PHPMEM is installed as a WordPress plugin on my server, taking the place of Michel’s script. It’s also the processor behind my blog previewing system, a set of scripts and CSS files that render my posts locally in the style of the blog before I publish them on the server.

(And if you’re wondering how I publish the posts, the answer is TextMate’s venerable Blogging Bundle, introduced way back in 2006 and still working like a charm.)

Marked

Brett Terpstra’s Marked is the latest addition to my Markdown menagerie. It watches the Markdown source file as you edit it, converts it to HTML using the processor of your choice (MultiMarkdown by default), and renders the result in its own web view window. It comes with a few premade CSS style files and can also use CSS that you provide. It’s a very flexible system, and I can think of a few scripts I’ve written over the years that I wouldn’t have written if Marked had been available, my blog preview system being the most prominent example.

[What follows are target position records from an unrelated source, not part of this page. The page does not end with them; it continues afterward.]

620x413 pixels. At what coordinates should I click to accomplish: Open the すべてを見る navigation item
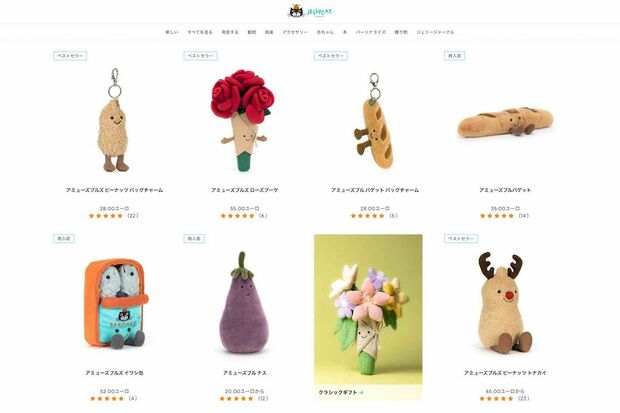[200, 32]
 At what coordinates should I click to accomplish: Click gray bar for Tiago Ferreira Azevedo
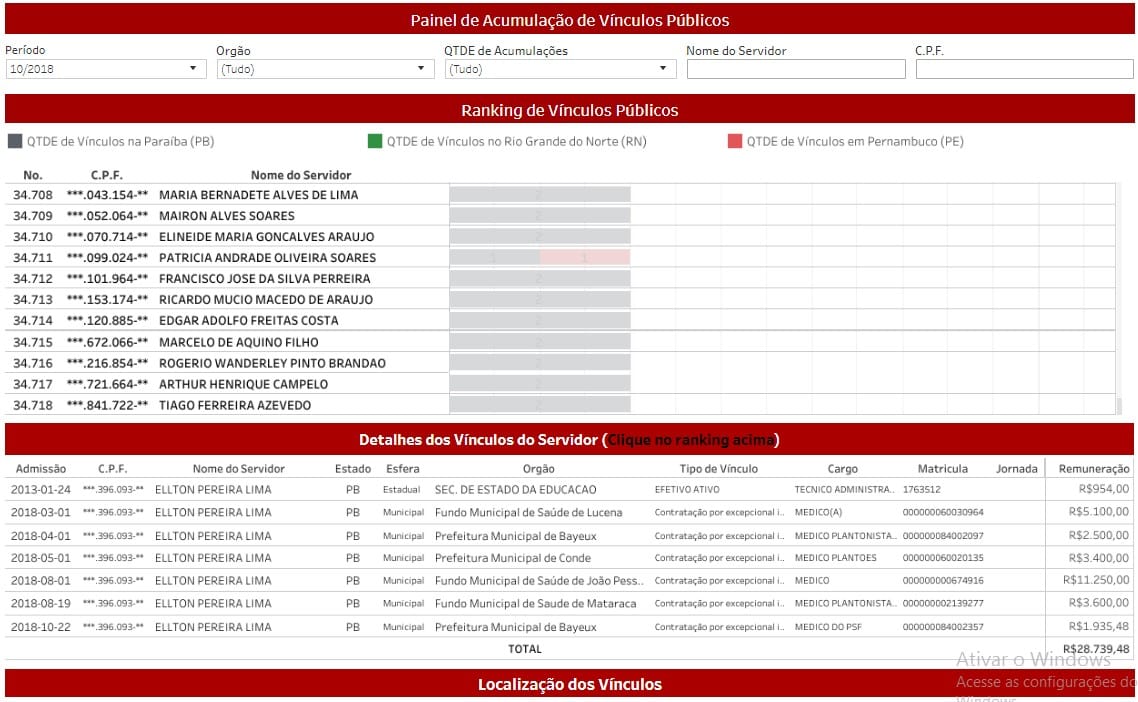540,405
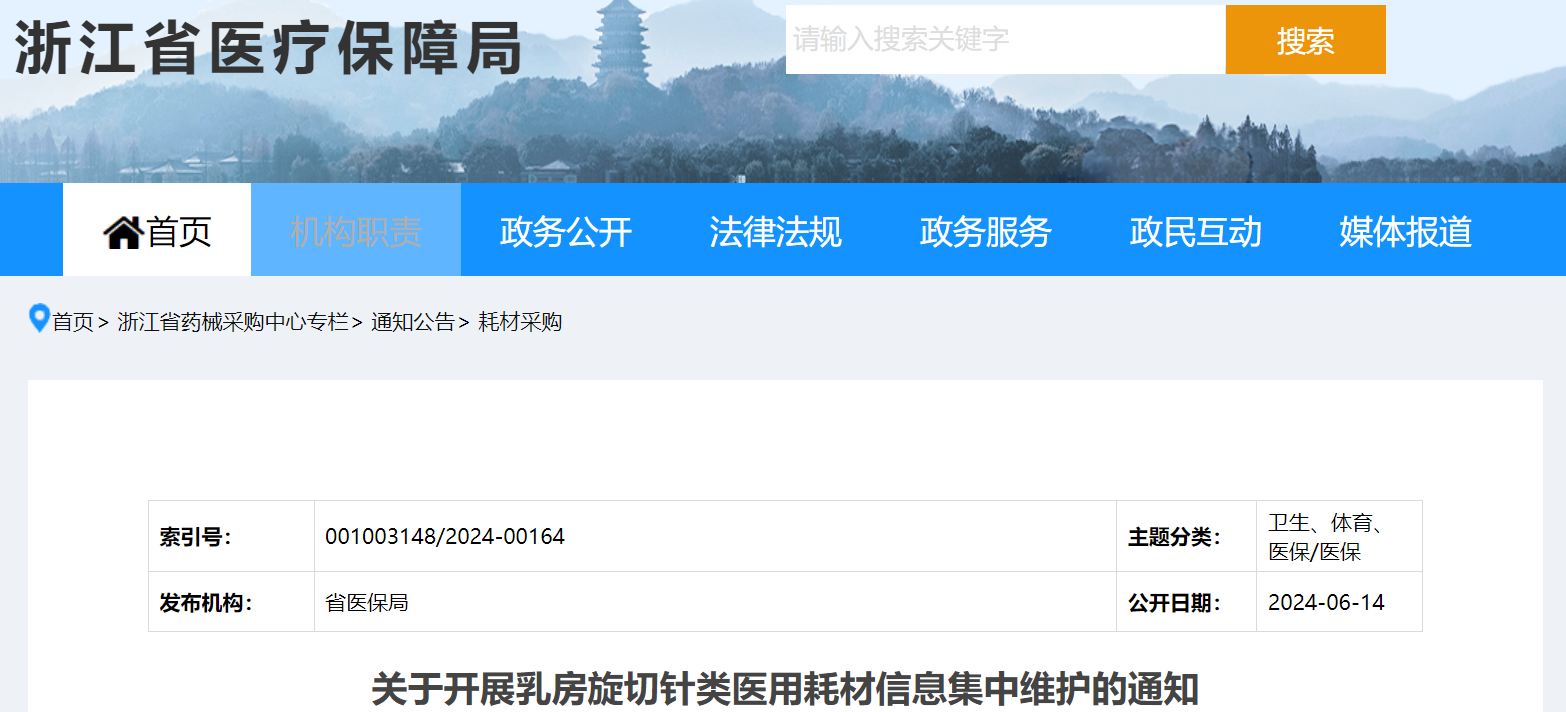
Task: Go to the 政务公开 menu item
Action: 566,231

Today I use Marked to render short documents that aren’t going to be posted to the web and don’t need the elaborate formatting of my engineering reports. My use of Marked is still in its infancy—I’m sure there’ll be more posts about how I use it in the months to come.

The wrapup

I started this series almost a year ago, and as it’s traced my use of text files over the past 15 years we’ve gone through many formats, many scripts, and many processors. If you were to read the whole series in one sitting, it might seem overwhelming and unnecessarily complicated. Certainly some of the things I’ve done over the years were done just because I like to tinker.

But surprising as it may seem, the overarching theme of these 15 years has been to simplify my writing process—both for my reports for clients and for the blog. I’ve gone from word processors to SGML to LaTeX to Markdown, and with each step I’ve been able to spend more time writing and less time formatting. Yes, there’s a lot of machinery working behind the scenes, but the construction of that machinery was done years ago and its maintenance takes up almost no time today. I spend all of my time on the content.


  1. Whenever I hear how clever Jekyll is, I think of Blosxom. 

  2. It might be more accurate to say that Blosxom was a blogging engine supported by Markdown. If you look in Markdown’s source code, you’ll see special cases carved out for both Blosxom and Movable Type. 

  3. The earliest posts you’ll find here are dated August 18, 2005. This is due to a screwup that happened during one blog conversion or another, probably the conversion from Blosxom to Movable Type. 

  4. More recently, I’ve changed to Cervone’s latest equation-handling library, MathJax. The details of the two systems differ, but the fundamentals are the same. 

  5. My fork of MultiMarkdown isn’t available on GitHub because it has company-specific parts that I’ve never stripped out. And now it’s so old compared to MMD 3, I doubt that it’d be useful to anyone but me.